__DESCRIPTION OF THE TASK__.
Could you retype all of the data below exactly as given?

*** Opening of DATA EXCERPTS ***

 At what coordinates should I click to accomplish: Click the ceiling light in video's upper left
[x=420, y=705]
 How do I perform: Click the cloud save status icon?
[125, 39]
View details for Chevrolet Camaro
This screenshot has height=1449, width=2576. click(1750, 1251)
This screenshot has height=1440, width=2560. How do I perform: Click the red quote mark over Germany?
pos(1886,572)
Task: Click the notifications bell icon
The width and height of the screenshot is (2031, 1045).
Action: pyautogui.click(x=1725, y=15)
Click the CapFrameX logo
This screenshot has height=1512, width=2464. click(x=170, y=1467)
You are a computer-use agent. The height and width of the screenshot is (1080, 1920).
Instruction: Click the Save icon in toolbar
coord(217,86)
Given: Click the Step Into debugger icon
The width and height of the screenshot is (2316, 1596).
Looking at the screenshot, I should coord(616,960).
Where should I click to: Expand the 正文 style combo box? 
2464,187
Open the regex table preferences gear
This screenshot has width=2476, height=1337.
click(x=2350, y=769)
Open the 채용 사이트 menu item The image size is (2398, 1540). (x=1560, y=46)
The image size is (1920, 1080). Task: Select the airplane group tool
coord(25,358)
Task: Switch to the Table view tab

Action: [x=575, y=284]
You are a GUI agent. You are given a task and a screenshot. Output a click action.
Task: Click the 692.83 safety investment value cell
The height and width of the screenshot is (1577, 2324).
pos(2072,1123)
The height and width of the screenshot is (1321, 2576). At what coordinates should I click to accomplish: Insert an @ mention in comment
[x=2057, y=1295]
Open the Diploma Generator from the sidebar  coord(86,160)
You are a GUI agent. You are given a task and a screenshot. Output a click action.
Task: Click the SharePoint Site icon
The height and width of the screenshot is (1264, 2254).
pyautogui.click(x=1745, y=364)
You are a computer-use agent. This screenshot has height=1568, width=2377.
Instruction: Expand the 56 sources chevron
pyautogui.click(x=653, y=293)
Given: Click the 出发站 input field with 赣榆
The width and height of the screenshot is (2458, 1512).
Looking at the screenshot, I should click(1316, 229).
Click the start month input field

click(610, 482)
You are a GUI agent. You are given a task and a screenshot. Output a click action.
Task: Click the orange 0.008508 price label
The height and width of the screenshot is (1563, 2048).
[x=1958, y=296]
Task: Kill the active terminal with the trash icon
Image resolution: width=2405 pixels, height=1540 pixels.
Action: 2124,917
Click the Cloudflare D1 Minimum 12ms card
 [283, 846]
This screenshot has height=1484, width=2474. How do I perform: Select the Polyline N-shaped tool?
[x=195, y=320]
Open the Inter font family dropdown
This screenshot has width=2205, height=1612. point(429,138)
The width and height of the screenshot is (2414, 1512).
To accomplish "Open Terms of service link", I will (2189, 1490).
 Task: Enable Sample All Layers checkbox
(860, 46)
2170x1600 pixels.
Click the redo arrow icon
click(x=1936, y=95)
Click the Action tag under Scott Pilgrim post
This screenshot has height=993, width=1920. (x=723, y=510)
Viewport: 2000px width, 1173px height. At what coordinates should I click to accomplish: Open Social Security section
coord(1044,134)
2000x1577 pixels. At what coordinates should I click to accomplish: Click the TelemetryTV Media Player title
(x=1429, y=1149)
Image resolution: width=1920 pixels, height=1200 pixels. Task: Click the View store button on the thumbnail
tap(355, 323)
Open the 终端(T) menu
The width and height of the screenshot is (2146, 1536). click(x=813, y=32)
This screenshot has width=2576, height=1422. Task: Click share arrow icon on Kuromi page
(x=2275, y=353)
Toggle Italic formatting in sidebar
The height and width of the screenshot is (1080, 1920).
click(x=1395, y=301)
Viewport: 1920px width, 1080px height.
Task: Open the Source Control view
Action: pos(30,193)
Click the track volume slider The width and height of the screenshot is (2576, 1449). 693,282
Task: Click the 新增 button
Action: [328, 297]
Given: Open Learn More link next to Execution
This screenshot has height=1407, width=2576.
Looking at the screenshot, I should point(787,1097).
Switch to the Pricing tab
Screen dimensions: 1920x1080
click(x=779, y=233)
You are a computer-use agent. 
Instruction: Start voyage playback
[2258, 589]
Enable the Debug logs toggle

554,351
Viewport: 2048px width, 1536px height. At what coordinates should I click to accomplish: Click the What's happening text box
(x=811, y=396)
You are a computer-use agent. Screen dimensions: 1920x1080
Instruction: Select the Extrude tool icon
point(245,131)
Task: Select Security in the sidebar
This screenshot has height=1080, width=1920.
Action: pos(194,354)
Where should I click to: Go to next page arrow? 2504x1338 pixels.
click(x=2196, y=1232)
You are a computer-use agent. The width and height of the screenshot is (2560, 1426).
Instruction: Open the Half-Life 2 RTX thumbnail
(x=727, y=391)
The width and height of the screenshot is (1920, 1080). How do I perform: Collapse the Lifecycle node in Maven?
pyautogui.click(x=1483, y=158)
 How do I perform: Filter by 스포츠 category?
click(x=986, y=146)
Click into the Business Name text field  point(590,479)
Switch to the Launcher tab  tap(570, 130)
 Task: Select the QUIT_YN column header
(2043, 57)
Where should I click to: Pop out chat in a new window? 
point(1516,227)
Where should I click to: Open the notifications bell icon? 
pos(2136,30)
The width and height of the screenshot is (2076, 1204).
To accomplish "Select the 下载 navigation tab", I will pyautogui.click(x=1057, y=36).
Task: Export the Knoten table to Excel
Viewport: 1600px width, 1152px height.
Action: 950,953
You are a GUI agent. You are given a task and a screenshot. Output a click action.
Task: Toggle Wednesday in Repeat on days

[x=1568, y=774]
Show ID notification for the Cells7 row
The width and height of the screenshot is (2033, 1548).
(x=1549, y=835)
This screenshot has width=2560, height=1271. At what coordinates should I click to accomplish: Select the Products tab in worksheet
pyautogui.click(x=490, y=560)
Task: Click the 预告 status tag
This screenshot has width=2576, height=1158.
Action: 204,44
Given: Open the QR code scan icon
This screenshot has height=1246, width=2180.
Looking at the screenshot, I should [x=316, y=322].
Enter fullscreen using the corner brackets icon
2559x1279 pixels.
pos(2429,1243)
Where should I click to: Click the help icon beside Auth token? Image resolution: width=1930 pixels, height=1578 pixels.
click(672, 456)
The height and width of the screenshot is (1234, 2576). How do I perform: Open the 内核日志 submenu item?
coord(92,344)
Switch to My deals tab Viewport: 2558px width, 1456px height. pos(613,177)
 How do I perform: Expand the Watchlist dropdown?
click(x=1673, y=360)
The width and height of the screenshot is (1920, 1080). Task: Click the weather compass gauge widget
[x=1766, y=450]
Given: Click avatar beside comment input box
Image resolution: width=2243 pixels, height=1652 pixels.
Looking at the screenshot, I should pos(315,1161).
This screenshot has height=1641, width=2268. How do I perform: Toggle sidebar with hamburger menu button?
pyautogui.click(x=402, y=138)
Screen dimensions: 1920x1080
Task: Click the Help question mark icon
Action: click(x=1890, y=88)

*** Close of DATA EXCERPTS ***

__SOLUTION__.
 At what coordinates should I click to accomplish: Click the ceiling light in video's upper left
[x=420, y=705]
 How do I perform: Click the cloud save status icon?
[125, 39]
View details for Chevrolet Camaro
This screenshot has height=1449, width=2576. click(1750, 1251)
This screenshot has height=1440, width=2560. How do I perform: Click the red quote mark over Germany?
pos(1886,572)
Task: Click the notifications bell icon
The width and height of the screenshot is (2031, 1045).
Action: pyautogui.click(x=1725, y=15)
Click the CapFrameX logo
This screenshot has height=1512, width=2464. click(x=170, y=1467)
You are a computer-use agent. The height and width of the screenshot is (1080, 1920).
Instruction: Click the Save icon in toolbar
coord(217,86)
Given: Click the Step Into debugger icon
The width and height of the screenshot is (2316, 1596).
Looking at the screenshot, I should coord(616,960).
Where should I click to: Expand the 正文 style combo box? 
2464,187
Open the regex table preferences gear
This screenshot has width=2476, height=1337.
click(x=2350, y=769)
Open the 채용 사이트 menu item The image size is (2398, 1540). (x=1560, y=46)
The image size is (1920, 1080). Task: Select the airplane group tool
coord(25,358)
Task: Switch to the Table view tab

Action: [x=575, y=284]
You are a GUI agent. You are given a task and a screenshot. Output a click action.
Task: Click the 692.83 safety investment value cell
The height and width of the screenshot is (1577, 2324).
pos(2072,1123)
The height and width of the screenshot is (1321, 2576). At what coordinates should I click to accomplish: Insert an @ mention in comment
[x=2057, y=1295]
Open the Diploma Generator from the sidebar  coord(86,160)
You are a GUI agent. You are given a task and a screenshot. Output a click action.
Task: Click the SharePoint Site icon
The height and width of the screenshot is (1264, 2254).
pyautogui.click(x=1745, y=364)
You are a computer-use agent. This screenshot has height=1568, width=2377.
Instruction: Expand the 56 sources chevron
pyautogui.click(x=653, y=293)
Given: Click the 出发站 input field with 赣榆
The width and height of the screenshot is (2458, 1512).
Looking at the screenshot, I should click(1316, 229).
Click the start month input field

click(610, 482)
You are a GUI agent. You are given a task and a screenshot. Output a click action.
Task: Click the orange 0.008508 price label
The height and width of the screenshot is (1563, 2048).
[x=1958, y=296]
Task: Kill the active terminal with the trash icon
Image resolution: width=2405 pixels, height=1540 pixels.
Action: 2124,917
Click the Cloudflare D1 Minimum 12ms card
 [283, 846]
This screenshot has height=1484, width=2474. How do I perform: Select the Polyline N-shaped tool?
[x=195, y=320]
Open the Inter font family dropdown
This screenshot has width=2205, height=1612. point(429,138)
The width and height of the screenshot is (2414, 1512).
To accomplish "Open Terms of service link", I will (2189, 1490).
 Task: Enable Sample All Layers checkbox
(860, 46)
2170x1600 pixels.
Click the redo arrow icon
click(x=1936, y=95)
Click the Action tag under Scott Pilgrim post
This screenshot has height=993, width=1920. (x=723, y=510)
Viewport: 2000px width, 1173px height. At what coordinates should I click to accomplish: Open Social Security section
coord(1044,134)
2000x1577 pixels. At what coordinates should I click to accomplish: Click the TelemetryTV Media Player title
(x=1429, y=1149)
Image resolution: width=1920 pixels, height=1200 pixels. Task: Click the View store button on the thumbnail
tap(355, 323)
Open the 终端(T) menu
The width and height of the screenshot is (2146, 1536). click(x=813, y=32)
This screenshot has width=2576, height=1422. Task: Click share arrow icon on Kuromi page
(x=2275, y=353)
Toggle Italic formatting in sidebar
The height and width of the screenshot is (1080, 1920).
click(x=1395, y=301)
Viewport: 1920px width, 1080px height.
Task: Open the Source Control view
Action: pos(30,193)
Click the track volume slider The width and height of the screenshot is (2576, 1449). 693,282
Task: Click the 新增 button
Action: [328, 297]
Given: Open Learn More link next to Execution
This screenshot has height=1407, width=2576.
Looking at the screenshot, I should point(787,1097).
Switch to the Pricing tab
Screen dimensions: 1920x1080
click(x=779, y=233)
You are a computer-use agent. 
Instruction: Start voyage playback
[2258, 589]
Enable the Debug logs toggle

554,351
Viewport: 2048px width, 1536px height. At what coordinates should I click to accomplish: Click the What's happening text box
(x=811, y=396)
You are a computer-use agent. Screen dimensions: 1920x1080
Instruction: Select the Extrude tool icon
point(245,131)
Task: Select Security in the sidebar
This screenshot has height=1080, width=1920.
Action: pos(194,354)
Where should I click to: Go to next page arrow? 2504x1338 pixels.
click(x=2196, y=1232)
You are a computer-use agent. The width and height of the screenshot is (2560, 1426).
Instruction: Open the Half-Life 2 RTX thumbnail
(x=727, y=391)
The width and height of the screenshot is (1920, 1080). How do I perform: Collapse the Lifecycle node in Maven?
pyautogui.click(x=1483, y=158)
 How do I perform: Filter by 스포츠 category?
click(x=986, y=146)
Click into the Business Name text field  point(590,479)
Switch to the Launcher tab  tap(570, 130)
 Task: Select the QUIT_YN column header
(2043, 57)
Where should I click to: Pop out chat in a new window? 
point(1516,227)
Where should I click to: Open the notifications bell icon? 
pos(2136,30)
The width and height of the screenshot is (2076, 1204).
To accomplish "Select the 下载 navigation tab", I will pyautogui.click(x=1057, y=36).
Task: Export the Knoten table to Excel
Viewport: 1600px width, 1152px height.
Action: 950,953
You are a GUI agent. You are given a task and a screenshot. Output a click action.
Task: Toggle Wednesday in Repeat on days

[x=1568, y=774]
Show ID notification for the Cells7 row
The width and height of the screenshot is (2033, 1548).
(x=1549, y=835)
This screenshot has width=2560, height=1271. At what coordinates should I click to accomplish: Select the Products tab in worksheet
pyautogui.click(x=490, y=560)
Task: Click the 预告 status tag
This screenshot has width=2576, height=1158.
Action: 204,44
Given: Open the QR code scan icon
This screenshot has height=1246, width=2180.
Looking at the screenshot, I should [x=316, y=322].
Enter fullscreen using the corner brackets icon
2559x1279 pixels.
pos(2429,1243)
Where should I click to: Click the help icon beside Auth token? Image resolution: width=1930 pixels, height=1578 pixels.
click(672, 456)
The height and width of the screenshot is (1234, 2576). How do I perform: Open the 内核日志 submenu item?
coord(92,344)
Switch to My deals tab Viewport: 2558px width, 1456px height. pos(613,177)
 How do I perform: Expand the Watchlist dropdown?
click(x=1673, y=360)
The width and height of the screenshot is (1920, 1080). Task: Click the weather compass gauge widget
[x=1766, y=450]
Given: Click avatar beside comment input box
Image resolution: width=2243 pixels, height=1652 pixels.
Looking at the screenshot, I should pos(315,1161).
This screenshot has height=1641, width=2268. How do I perform: Toggle sidebar with hamburger menu button?
pyautogui.click(x=402, y=138)
Screen dimensions: 1920x1080
Task: Click the Help question mark icon
Action: click(x=1890, y=88)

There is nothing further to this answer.